* **THE TASK**: Write out each line of the rows below as a JSON list of strings, one string per line, skipping blank lines. Leave the pictures out.

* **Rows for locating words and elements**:
····················

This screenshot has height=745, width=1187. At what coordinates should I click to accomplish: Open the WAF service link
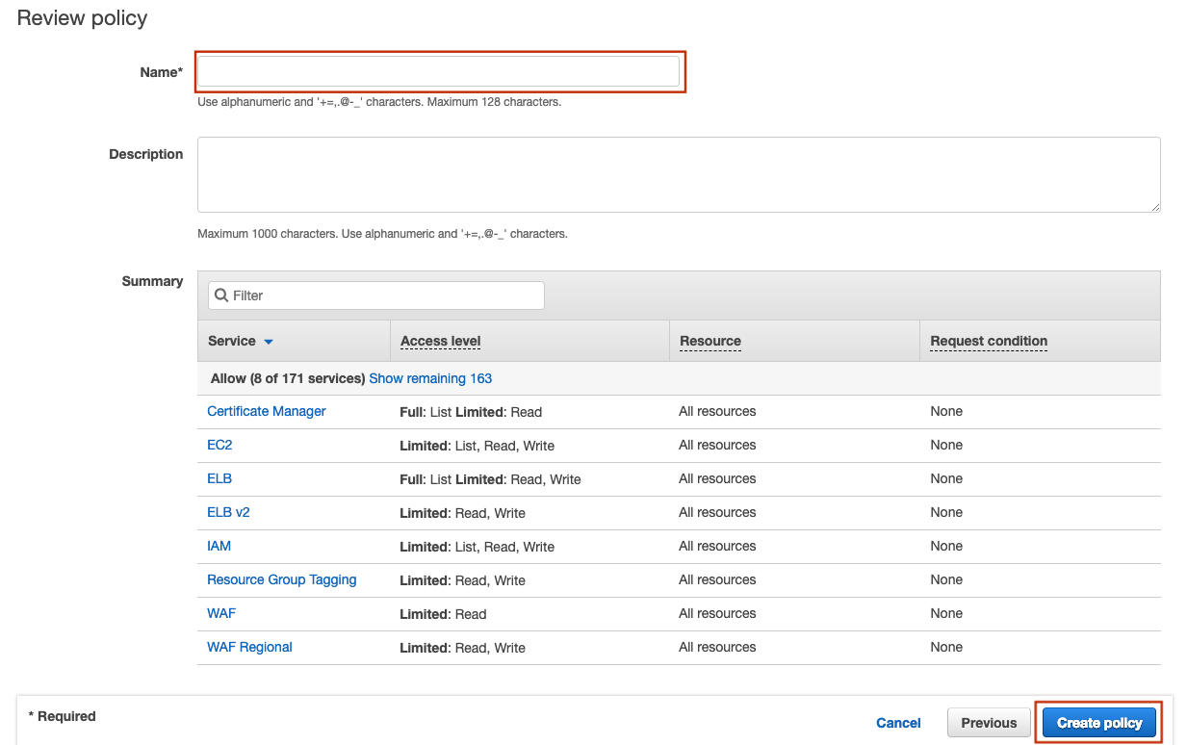click(x=220, y=613)
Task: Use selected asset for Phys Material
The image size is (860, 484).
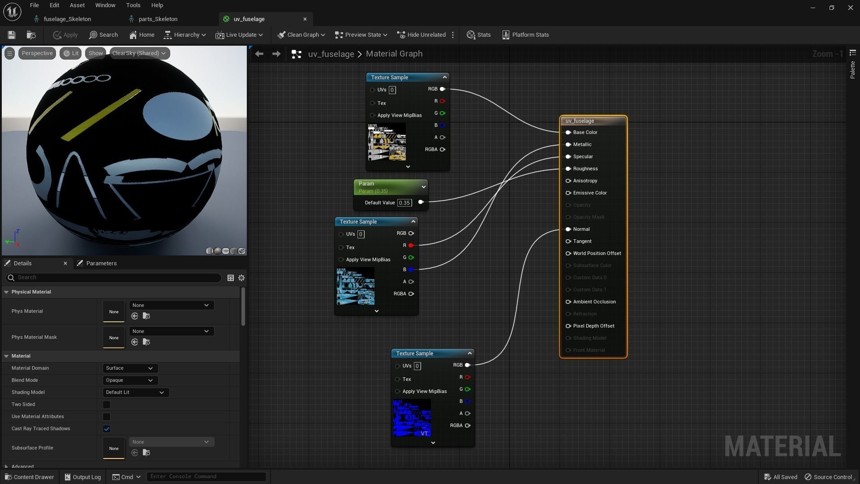Action: point(135,316)
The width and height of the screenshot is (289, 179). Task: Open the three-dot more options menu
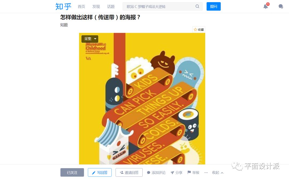pos(206,173)
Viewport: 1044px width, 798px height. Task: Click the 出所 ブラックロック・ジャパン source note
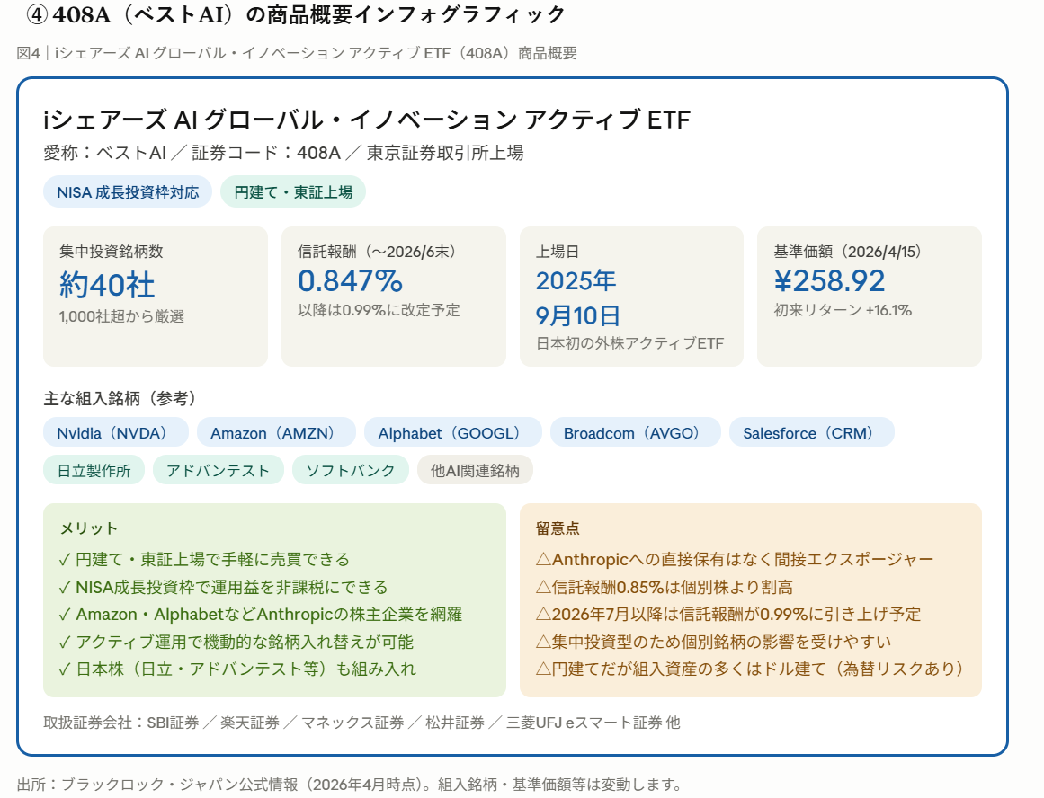[x=350, y=783]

····················

* **SOLUTION FOR THIS TASK**:
[
  "This screenshot has height=745, width=1187. At what coordinates should I click to accomplish: Open the WAF service link",
  "click(x=220, y=613)",
  "Task: Use selected asset for Phys Material",
  "The image size is (860, 484).",
  "Action: point(135,316)",
  "The width and height of the screenshot is (289, 179). Task: Open the three-dot more options menu",
  "pos(206,173)",
  "Viewport: 1044px width, 798px height. Task: Click the 出所 ブラックロック・ジャパン source note",
  "[x=350, y=783]"
]